**Your objective**
Reproduce the material below verbatim, from its first line through the line containing "point(511,13)", including both of those lines.

**Data in this exercise**
□ □ □

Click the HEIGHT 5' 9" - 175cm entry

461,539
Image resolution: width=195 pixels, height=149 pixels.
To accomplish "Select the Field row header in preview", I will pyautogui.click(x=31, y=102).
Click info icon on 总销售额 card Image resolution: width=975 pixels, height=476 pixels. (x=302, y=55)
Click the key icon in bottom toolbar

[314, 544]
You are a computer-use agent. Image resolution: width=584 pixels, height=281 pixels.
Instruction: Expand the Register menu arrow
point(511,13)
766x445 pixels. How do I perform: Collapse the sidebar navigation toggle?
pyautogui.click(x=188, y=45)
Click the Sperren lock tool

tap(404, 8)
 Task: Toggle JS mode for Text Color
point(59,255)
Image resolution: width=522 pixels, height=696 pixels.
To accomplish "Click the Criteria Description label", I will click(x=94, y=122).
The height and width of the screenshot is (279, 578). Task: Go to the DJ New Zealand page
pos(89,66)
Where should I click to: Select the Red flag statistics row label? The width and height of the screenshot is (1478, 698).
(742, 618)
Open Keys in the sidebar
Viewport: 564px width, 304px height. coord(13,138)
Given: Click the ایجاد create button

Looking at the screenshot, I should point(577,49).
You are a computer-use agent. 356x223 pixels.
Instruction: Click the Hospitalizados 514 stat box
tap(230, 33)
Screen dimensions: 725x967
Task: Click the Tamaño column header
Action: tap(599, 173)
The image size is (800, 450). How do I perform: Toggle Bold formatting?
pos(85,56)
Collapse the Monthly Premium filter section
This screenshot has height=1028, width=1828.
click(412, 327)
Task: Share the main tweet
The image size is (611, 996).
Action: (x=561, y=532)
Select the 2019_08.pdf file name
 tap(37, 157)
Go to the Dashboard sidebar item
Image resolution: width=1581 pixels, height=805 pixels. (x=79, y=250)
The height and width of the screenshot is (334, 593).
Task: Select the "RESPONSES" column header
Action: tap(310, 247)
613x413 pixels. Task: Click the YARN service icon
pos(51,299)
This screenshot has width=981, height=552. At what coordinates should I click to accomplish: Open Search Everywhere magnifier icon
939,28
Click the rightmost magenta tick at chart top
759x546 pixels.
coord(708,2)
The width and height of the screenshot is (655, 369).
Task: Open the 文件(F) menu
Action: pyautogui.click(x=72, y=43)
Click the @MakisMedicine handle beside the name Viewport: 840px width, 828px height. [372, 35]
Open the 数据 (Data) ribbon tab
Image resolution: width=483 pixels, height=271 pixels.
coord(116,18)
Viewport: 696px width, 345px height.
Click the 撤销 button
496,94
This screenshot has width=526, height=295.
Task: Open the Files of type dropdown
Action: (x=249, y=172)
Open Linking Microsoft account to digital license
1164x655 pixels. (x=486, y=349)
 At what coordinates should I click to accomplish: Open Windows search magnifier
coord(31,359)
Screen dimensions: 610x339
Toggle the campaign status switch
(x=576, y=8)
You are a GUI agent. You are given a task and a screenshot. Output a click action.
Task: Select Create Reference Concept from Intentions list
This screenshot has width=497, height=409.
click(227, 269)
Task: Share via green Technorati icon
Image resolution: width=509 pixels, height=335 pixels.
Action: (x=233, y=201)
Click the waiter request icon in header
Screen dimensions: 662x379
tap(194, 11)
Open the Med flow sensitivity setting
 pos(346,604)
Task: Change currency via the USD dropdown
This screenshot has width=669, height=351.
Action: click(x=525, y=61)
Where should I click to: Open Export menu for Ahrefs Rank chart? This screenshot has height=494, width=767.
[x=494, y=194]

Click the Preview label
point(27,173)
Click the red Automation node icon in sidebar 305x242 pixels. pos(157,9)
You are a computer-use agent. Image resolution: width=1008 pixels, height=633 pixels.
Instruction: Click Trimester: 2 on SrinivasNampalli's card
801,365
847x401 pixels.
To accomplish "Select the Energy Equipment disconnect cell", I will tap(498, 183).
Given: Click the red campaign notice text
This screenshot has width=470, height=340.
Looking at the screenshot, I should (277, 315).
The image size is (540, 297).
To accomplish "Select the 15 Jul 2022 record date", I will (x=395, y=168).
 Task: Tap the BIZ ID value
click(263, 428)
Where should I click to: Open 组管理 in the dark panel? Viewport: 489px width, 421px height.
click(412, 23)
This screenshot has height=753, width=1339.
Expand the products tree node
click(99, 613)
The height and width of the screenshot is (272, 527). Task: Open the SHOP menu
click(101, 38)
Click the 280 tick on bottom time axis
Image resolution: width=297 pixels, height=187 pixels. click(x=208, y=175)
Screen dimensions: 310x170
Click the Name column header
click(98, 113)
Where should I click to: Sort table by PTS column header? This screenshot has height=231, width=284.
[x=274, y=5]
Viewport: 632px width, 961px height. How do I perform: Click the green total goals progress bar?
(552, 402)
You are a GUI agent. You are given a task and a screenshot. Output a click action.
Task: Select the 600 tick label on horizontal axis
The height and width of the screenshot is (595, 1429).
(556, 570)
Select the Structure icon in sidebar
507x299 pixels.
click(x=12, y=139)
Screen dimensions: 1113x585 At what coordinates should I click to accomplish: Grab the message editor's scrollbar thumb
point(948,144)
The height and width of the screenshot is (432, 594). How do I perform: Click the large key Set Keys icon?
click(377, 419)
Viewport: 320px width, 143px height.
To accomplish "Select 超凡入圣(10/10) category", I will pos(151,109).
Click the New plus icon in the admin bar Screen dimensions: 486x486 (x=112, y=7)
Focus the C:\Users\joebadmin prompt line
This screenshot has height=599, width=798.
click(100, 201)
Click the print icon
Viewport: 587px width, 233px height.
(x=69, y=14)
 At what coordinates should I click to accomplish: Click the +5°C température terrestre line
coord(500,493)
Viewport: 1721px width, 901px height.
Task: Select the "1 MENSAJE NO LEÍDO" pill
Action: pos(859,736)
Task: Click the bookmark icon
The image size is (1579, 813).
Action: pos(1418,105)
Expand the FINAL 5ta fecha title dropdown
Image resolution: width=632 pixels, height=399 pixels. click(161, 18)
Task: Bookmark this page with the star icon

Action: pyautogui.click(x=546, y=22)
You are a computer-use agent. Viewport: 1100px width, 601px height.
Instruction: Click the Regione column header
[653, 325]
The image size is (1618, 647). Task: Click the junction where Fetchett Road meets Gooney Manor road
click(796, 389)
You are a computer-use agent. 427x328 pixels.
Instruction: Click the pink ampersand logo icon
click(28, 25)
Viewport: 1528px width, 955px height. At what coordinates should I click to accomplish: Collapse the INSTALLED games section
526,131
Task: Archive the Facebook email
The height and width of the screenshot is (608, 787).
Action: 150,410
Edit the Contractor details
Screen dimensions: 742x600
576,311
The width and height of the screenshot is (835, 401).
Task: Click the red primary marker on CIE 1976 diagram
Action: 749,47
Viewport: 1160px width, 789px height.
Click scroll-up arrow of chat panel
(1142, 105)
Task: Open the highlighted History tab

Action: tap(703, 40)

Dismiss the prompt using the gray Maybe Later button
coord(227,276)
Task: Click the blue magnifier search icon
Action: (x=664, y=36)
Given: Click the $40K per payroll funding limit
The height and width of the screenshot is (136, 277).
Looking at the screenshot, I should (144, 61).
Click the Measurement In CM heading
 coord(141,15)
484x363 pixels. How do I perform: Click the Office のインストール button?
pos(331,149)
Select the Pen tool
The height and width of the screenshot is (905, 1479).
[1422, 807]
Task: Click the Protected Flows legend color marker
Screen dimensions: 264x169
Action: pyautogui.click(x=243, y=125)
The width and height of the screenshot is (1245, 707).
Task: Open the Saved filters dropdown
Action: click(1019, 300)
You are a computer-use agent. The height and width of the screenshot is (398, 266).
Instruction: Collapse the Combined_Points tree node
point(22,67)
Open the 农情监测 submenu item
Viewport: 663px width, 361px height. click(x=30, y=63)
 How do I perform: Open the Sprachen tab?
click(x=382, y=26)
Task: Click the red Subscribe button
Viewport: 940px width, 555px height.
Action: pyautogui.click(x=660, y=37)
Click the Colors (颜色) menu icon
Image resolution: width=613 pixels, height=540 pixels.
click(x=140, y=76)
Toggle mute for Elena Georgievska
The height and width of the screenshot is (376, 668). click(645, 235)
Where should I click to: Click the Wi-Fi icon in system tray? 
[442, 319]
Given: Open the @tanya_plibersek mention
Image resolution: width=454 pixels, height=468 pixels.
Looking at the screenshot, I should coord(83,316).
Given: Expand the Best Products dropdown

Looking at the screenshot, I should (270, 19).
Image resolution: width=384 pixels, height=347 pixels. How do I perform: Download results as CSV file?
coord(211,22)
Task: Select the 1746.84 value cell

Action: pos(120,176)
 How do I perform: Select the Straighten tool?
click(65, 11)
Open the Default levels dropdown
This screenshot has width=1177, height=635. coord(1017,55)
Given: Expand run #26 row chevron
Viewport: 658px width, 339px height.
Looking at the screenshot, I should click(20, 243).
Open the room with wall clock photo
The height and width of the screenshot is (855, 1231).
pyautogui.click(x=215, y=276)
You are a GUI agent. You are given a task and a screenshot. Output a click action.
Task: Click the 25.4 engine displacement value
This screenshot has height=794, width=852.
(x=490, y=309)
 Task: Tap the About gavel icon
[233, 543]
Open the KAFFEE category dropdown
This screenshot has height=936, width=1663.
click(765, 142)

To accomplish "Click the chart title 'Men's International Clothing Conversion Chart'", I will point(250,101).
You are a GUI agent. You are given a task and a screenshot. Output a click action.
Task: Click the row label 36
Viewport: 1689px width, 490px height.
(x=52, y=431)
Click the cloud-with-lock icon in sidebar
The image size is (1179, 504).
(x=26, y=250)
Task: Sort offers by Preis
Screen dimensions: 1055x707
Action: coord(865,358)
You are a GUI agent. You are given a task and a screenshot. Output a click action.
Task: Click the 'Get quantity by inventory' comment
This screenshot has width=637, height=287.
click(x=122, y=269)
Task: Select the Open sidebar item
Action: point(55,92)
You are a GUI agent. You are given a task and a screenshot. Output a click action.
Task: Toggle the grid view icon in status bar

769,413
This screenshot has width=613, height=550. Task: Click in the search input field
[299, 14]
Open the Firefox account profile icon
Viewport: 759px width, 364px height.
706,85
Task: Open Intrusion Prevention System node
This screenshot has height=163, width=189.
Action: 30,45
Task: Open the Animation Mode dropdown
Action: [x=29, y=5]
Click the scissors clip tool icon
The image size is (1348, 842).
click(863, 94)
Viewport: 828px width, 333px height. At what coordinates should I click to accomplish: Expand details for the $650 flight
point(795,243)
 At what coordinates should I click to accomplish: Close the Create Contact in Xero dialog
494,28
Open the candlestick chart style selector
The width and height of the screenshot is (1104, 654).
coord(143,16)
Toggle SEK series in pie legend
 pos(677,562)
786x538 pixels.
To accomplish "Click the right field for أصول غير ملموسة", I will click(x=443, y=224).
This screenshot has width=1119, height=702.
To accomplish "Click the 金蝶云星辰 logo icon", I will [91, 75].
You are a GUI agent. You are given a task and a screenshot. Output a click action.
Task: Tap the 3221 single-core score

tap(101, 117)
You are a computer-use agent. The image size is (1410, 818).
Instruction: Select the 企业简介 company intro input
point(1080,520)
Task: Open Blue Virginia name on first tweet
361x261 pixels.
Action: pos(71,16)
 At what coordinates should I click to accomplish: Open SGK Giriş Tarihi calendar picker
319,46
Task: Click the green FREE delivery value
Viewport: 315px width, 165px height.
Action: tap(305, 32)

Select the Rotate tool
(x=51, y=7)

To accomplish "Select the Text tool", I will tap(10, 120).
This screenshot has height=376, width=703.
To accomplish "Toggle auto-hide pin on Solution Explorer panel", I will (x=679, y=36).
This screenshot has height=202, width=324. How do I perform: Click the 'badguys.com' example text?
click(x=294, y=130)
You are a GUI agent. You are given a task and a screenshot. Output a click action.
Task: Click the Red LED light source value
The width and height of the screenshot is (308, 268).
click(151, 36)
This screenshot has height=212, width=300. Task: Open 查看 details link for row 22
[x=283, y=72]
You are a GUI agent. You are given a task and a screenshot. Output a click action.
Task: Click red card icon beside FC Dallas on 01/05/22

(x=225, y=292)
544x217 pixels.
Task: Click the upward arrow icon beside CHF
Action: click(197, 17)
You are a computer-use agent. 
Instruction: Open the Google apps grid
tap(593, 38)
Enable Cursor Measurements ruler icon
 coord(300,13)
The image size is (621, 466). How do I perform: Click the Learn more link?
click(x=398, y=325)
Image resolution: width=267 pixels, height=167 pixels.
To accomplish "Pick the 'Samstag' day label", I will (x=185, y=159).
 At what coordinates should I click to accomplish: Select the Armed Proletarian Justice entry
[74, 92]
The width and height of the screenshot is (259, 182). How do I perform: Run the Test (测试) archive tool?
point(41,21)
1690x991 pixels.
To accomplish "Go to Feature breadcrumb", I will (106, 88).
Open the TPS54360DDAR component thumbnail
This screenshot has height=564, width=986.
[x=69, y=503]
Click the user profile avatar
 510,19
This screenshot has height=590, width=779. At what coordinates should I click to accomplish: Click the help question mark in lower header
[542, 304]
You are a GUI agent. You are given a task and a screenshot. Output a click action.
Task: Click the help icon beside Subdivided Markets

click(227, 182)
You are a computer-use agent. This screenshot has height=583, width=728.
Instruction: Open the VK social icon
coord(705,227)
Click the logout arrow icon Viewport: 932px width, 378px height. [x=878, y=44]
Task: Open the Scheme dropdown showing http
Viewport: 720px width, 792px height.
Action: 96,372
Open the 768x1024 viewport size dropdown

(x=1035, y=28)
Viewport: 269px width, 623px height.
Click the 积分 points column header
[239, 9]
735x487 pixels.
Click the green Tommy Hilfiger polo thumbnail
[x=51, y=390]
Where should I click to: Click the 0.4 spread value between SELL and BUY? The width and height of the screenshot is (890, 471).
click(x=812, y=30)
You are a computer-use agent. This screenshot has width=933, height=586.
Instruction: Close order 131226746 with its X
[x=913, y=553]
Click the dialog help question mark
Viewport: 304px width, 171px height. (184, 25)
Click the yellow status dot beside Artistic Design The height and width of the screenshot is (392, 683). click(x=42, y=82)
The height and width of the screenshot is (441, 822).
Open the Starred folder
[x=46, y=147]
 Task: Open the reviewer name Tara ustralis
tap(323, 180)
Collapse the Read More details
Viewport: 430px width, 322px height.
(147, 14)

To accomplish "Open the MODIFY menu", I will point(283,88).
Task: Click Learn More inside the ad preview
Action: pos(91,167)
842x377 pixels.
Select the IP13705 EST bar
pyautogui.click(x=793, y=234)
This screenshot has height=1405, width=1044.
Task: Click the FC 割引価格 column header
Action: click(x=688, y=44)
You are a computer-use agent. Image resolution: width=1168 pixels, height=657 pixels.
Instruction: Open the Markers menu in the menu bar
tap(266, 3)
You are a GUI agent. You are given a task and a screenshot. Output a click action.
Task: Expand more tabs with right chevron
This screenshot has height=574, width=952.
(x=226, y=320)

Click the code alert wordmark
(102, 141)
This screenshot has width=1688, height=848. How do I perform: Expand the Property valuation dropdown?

□ □ □

**Solution**
Click the HEIGHT 5' 9" - 175cm entry

461,539
Image resolution: width=195 pixels, height=149 pixels.
To accomplish "Select the Field row header in preview", I will pyautogui.click(x=31, y=102).
Click info icon on 总销售额 card Image resolution: width=975 pixels, height=476 pixels. (x=302, y=55)
Click the key icon in bottom toolbar

[314, 544]
You are a computer-use agent. Image resolution: width=584 pixels, height=281 pixels.
Instruction: Expand the Register menu arrow
point(511,13)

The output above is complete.